The problem
Copy out the data starting at the line containing "Click the RB1100AHx4D bar" and ending at the line containing "click(196, 110)", word for word and including both of those lines.
-- start of Entries shown --
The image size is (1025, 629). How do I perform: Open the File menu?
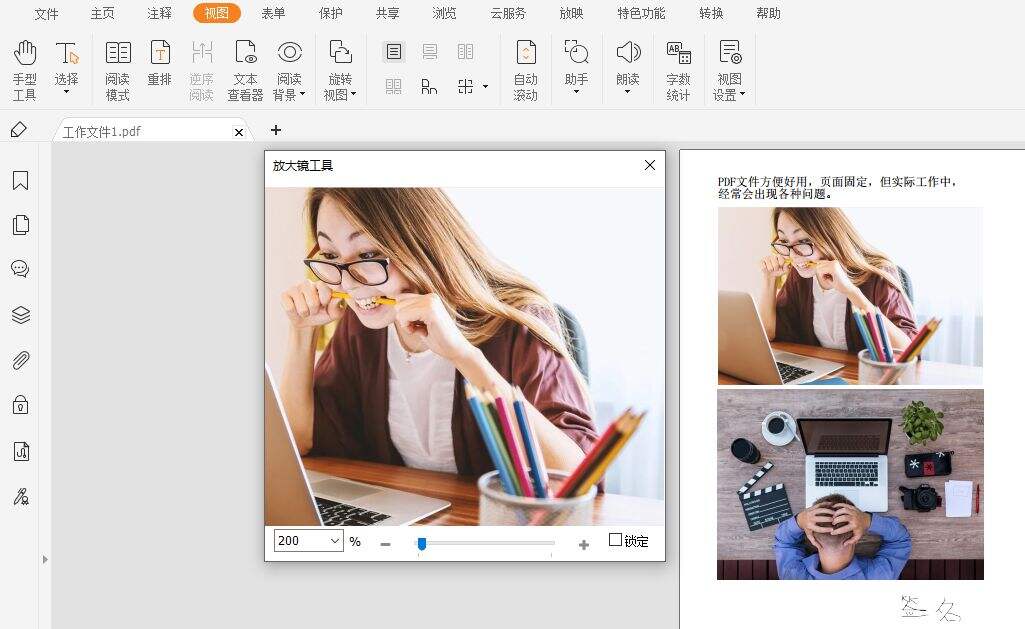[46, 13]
-- end of Entries shown --
-- start of Entries shown --
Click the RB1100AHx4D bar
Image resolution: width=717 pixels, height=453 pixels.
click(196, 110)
-- end of Entries shown --
-- start of Entries shown --
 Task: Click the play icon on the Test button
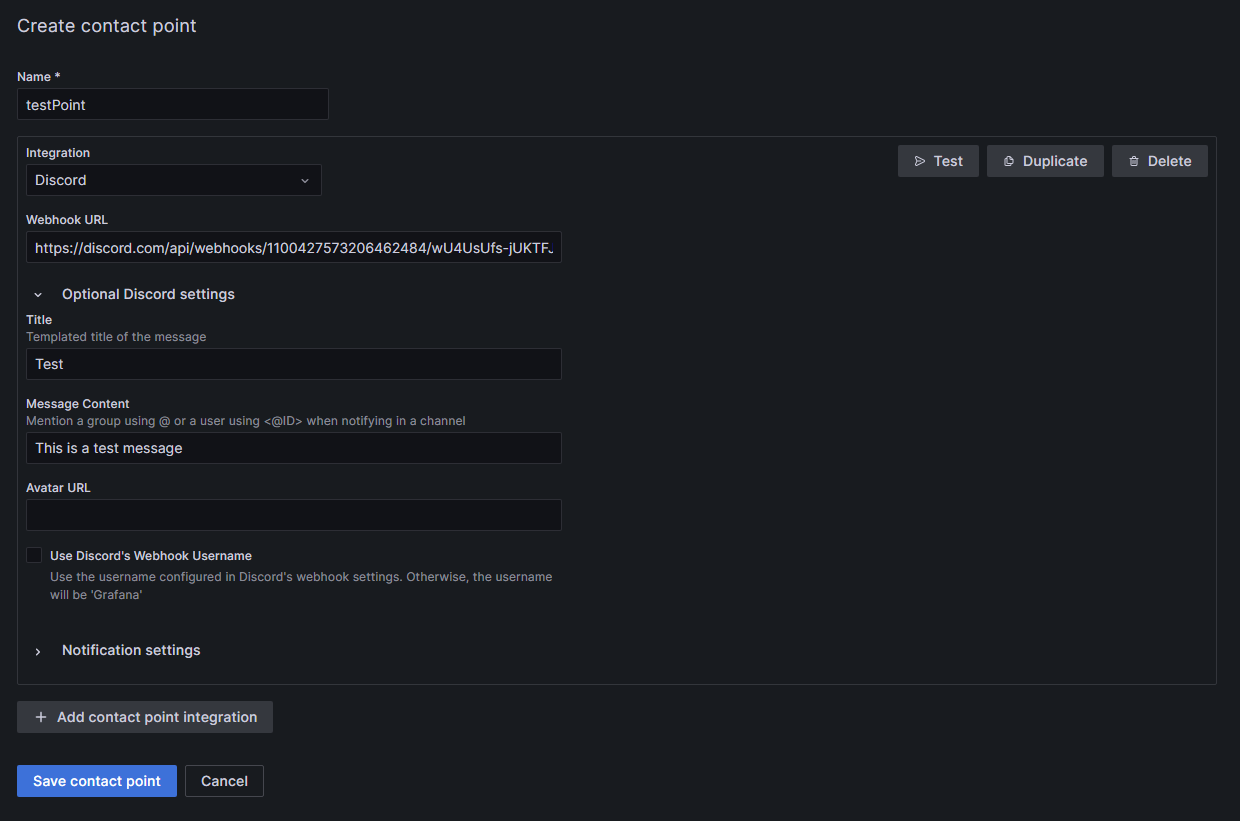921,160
-- end of Entries shown --
Result of this task
Click the RB1100AHx4D bar
Image resolution: width=717 pixels, height=453 pixels.
click(196, 110)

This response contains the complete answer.